# Diptera - Giant Maggot



## HauntCast (Jul 25, 2008)

First creature of the year is (almost) finished.


----------



## Hairazor (Mar 13, 2012)

Zowie, looking good


----------



## The Pod (Sep 15, 2009)

Nice work. What's it made from?


----------



## Terrormaster (Sep 27, 2007)

Oh my shweet lord man, that thing is awesome - a bit Lovecraftian even.


----------



## bobzilla (Nov 13, 2008)

That is super cool!
Nice job


----------



## elputas69 (Oct 27, 2014)

Very cool, love the fangs on that thing!


----------



## jdubbya (Nov 6, 2005)

Really unique!
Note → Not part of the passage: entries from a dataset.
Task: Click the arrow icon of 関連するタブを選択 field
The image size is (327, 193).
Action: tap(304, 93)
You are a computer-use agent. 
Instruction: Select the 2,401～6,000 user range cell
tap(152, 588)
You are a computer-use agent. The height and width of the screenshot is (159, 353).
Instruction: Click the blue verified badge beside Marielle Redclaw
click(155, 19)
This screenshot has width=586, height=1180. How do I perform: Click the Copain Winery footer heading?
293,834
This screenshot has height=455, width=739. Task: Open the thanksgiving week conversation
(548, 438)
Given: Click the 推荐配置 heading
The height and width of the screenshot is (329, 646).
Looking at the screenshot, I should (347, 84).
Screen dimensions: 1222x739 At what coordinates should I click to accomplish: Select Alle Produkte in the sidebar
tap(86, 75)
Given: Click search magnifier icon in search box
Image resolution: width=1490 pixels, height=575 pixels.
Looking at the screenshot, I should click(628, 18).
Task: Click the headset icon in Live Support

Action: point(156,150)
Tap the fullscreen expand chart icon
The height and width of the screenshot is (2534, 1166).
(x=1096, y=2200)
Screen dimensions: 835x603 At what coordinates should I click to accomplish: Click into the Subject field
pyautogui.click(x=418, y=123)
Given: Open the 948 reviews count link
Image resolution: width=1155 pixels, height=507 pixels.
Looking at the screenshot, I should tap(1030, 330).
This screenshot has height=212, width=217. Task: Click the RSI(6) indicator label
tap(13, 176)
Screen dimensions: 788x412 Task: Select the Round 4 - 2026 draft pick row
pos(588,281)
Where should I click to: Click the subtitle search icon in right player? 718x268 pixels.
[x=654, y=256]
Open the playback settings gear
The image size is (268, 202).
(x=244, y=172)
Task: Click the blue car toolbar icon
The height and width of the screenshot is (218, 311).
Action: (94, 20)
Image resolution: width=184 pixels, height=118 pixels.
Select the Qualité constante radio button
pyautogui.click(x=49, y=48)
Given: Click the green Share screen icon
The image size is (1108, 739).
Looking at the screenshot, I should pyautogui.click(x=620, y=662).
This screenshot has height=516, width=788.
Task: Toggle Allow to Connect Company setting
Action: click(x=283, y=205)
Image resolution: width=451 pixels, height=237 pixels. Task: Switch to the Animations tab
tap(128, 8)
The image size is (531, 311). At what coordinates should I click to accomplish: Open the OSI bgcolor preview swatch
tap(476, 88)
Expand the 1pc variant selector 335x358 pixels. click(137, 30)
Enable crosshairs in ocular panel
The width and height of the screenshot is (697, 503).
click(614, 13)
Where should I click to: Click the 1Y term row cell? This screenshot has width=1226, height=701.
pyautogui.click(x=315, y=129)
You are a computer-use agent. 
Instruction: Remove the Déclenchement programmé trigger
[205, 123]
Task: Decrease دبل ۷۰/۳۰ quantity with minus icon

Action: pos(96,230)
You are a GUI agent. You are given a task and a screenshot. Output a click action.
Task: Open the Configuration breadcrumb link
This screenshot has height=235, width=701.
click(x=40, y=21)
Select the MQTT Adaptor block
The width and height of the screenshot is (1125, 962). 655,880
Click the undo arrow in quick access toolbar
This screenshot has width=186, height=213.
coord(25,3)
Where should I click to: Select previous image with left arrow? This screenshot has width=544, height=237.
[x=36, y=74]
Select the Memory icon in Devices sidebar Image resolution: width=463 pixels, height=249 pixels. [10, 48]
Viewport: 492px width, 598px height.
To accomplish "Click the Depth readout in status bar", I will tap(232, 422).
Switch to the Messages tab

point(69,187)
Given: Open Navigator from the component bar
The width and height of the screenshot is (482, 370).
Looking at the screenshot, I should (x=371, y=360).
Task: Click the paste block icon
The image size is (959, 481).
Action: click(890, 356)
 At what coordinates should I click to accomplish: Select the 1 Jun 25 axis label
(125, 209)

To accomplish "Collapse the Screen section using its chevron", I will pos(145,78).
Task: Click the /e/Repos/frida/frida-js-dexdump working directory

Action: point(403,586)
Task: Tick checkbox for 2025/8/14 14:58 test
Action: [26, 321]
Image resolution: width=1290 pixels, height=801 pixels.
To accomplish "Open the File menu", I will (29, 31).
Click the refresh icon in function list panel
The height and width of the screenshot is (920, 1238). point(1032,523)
Will fit perfectly in your haunt.


----------



## HauntCast (Jul 25, 2008)

Thanks guys, It's made of foam balls, Free Form Air and Liquid latex.


----------



## Headless (Sep 4, 2011)

Awesome...........


----------



## HauntCast (Jul 25, 2008)

Here is a video slideshow of the build


----------



## RoxyBlue (Oct 6, 2008)

Right out of a '50s science fiction movie - love it!


----------



## pes142 (May 9, 2016)

Nice, I want to build a worm for my haunt this year!


----------